### SOURCE MATERIAL
=======
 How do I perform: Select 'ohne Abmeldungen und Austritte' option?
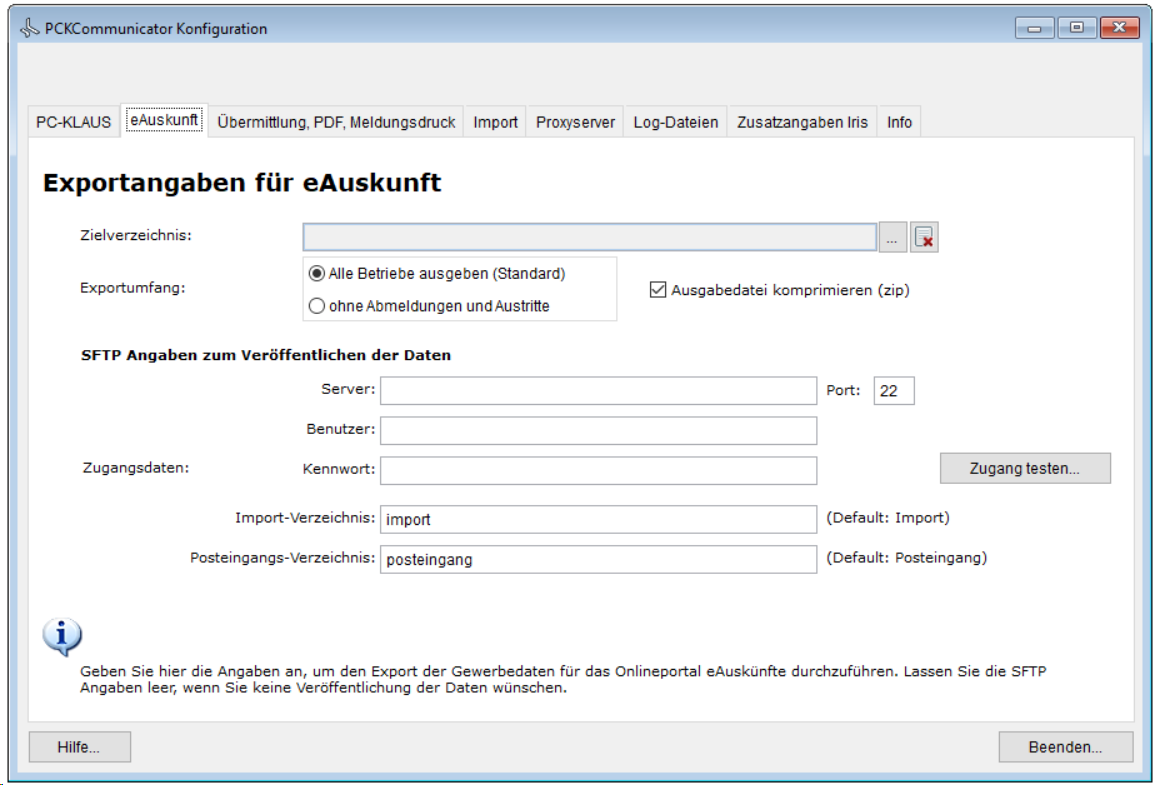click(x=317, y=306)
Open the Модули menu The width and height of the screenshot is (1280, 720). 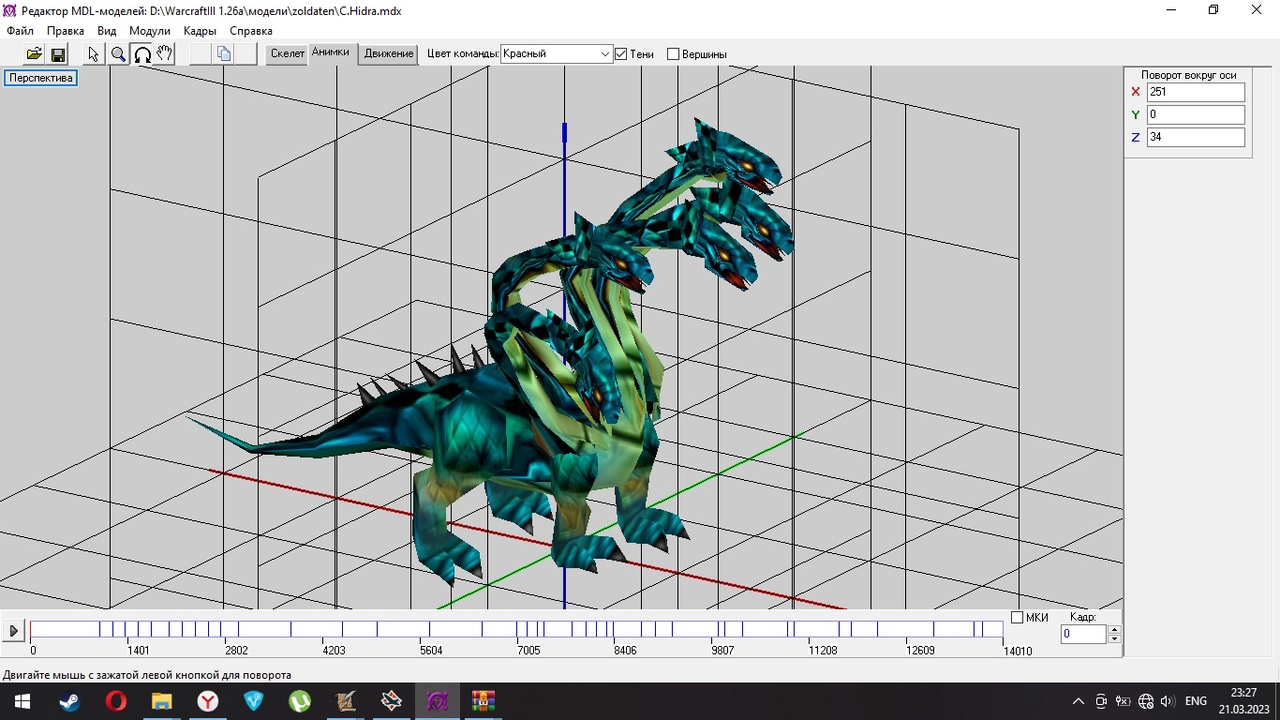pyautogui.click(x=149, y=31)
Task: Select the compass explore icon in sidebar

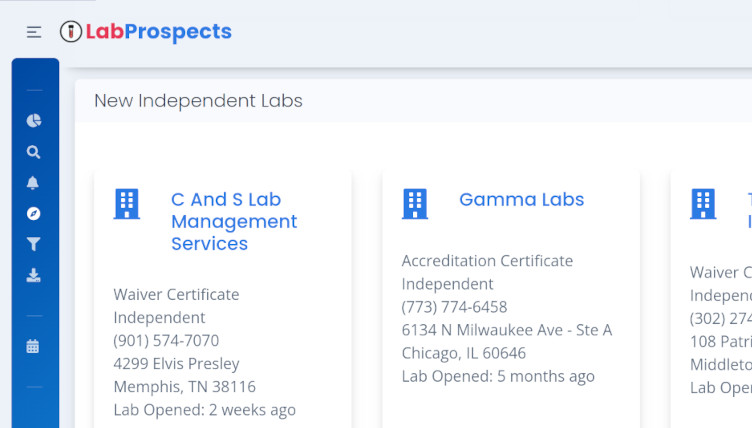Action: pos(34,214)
=======
### WHAT YOU WILL DO
Write out the lines that run from the line containing "Task: Select the" to the end of the entries, inclusive, exactly as written. Skip every picture.

### ANSWER TO THE EXERCISE
Task: Select the compass explore icon in sidebar

Action: pos(34,214)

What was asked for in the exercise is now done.